* SELECTED TEXT *
┌────────

To reduce the financial impact of impending gasoline and diesel regulations, it will be necessary to reevaluate refinery unit operations in conjunction with innovative catalyst and process technology.

The challenge will be to comply with these regulations without excessive retail gasoline prices.

In addition, the industry will need to maintain profitability to remain competitive with other industries. Presently, industry experts predict that capital expenditure requirements for gasoline reformulation will exceed $20 billion.' Catalyst technology and operational changes will be needed to decrease the required capital for gasoline reformulation.

A study, based on recognized correlations, and pilot plant and commercial data from technical service work done by Akzo Chemicals Inc., was done to show how various processes and catalysts can be used to minimize the capital expenditures to produce reformulated gasoline. Although capital investment will be necessary to meet a reformulated gasoline slate by 1994, the investment could be just under $58 million for the 100,000-b/d refinery configuration used in the study.

BACKGROUND

The U.S. Congress is presently debating the reformulated gasoline specifications in the reauthorization of the 1970 Clean Air Act. Promulgation of this law is expected to occur in late 1990 with provisions coming into force beginning in 1992.

The Subcommittee on Environmental Protection is targeting a 50% reduction in ozone-forming and carbon monoxide emissions from cars and light duty trucks by the year 2000 .3 This coincides with the projected increase in gasoline volume, at 0.7% annually to 1995, and road octane, (R+M)/2, from 89.3 to 89 .8.4

These demands will have to be met without the conventional octane and volume boosters, butanes and tetraethyl lead (TEL), that were available in the early 1980's. This is the result of meeting the U.S. Environmental Protection Agency's (EPA) Phase 2 summertime volatility limits of 8 psi Rvp and the 95% phase-out of TEL in North America by 1992.

Furthermore, the mandated gasoline reformulation will include a reduction in high octane producing aromatics and light olefins.

A National Petroleum Refiners Association gasoline survey, completed in 1989, indicates that the U.S. gasoline pool contains, on average, 32% aromatics and 13% olefins.5 Therefore, the proposed standards represent a 10% reduction in aromatics and a three-fold reduction in light olefins.

A more stringent requirement will be a reduction in benzene to 0.8 vol %. Blended gasoline can contain up to 5% benzene.'

Major sources of aromatics in gasoline originate from catalytic reformers and fluid catalytic cracking units (FCCUs). Reformate contains up to 70% aromatics compared to 20-27% from the FCCU.

A major portion of the benzene in the gasoline is generated in the reformer. Primary sources of olefins are the FCCU and its propylene conversion units and coking units.

REFINERY OUTLOOK

The reformulated gasoline standards will prompt a change in the sources for gasoline. The amount of operational changes and capital expenditures will depend on the refinery type.

A refiner with downstream petrochemical facilities should have the flexibility to further process the refined products. Small refiners will likely choose to sell their gasoline to blending companies.

A mid-sized refiner without chemical facilities may have to spend substantial capital unless it decides to integrate with another refiner or petrochemical plant in close proximity.

└────────

* INFORMATION SUPPLIED *
┌────────

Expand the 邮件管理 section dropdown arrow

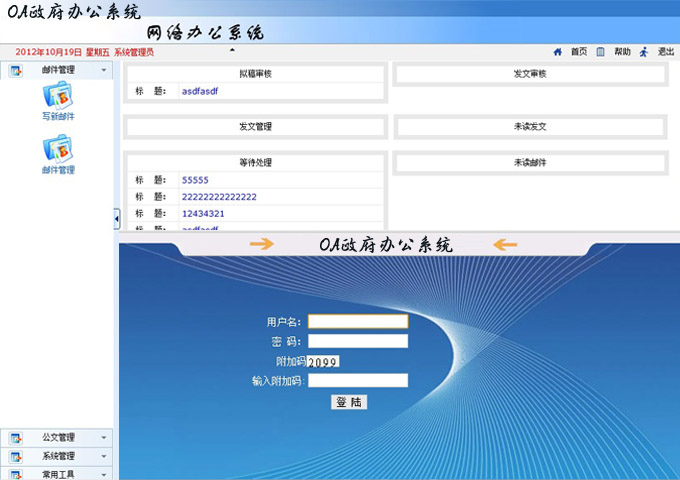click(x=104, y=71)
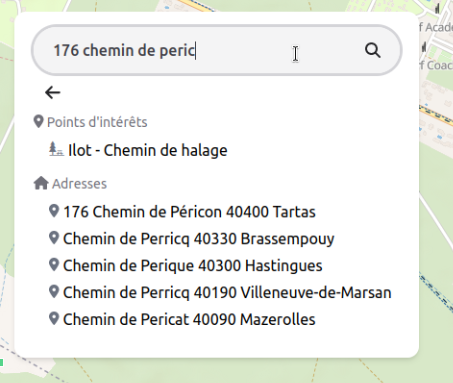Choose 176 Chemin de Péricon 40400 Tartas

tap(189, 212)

└────────

* SET TASK 1 *
Answer these from the reformulated gasoline text:
(a) Up to what percentage of aromatics can reformate contain?
(b) To what level is benzene to be reduced?
(c) What refinery capacity, in barrels per day, was used in the study's configuration?
* SET TASK 2 *
Set down the stretch of the reformulated gasoline text from "To reduce the" through "for gasoline reformulation.", word for word.

* OUTPUT 1 *
(a) Up to 70%.
(b) 0.8 vol %.
(c) 100,000 b/d.

* OUTPUT 2 *
To reduce the financial impact of impending gasoline and diesel regulations, it will be necessary to reevaluate refinery unit operations in conjunction with innovative catalyst and process technology.

The challenge will be to comply with these regulations without excessive retail gasoline prices.

In addition, the industry will need to maintain profitability to remain competitive with other industries. Presently, industry experts predict that capital expenditure requirements for gasoline reformulation will exceed $20 billion.' Catalyst technology and operational changes will be needed to decrease the required capital for gasoline reformulation.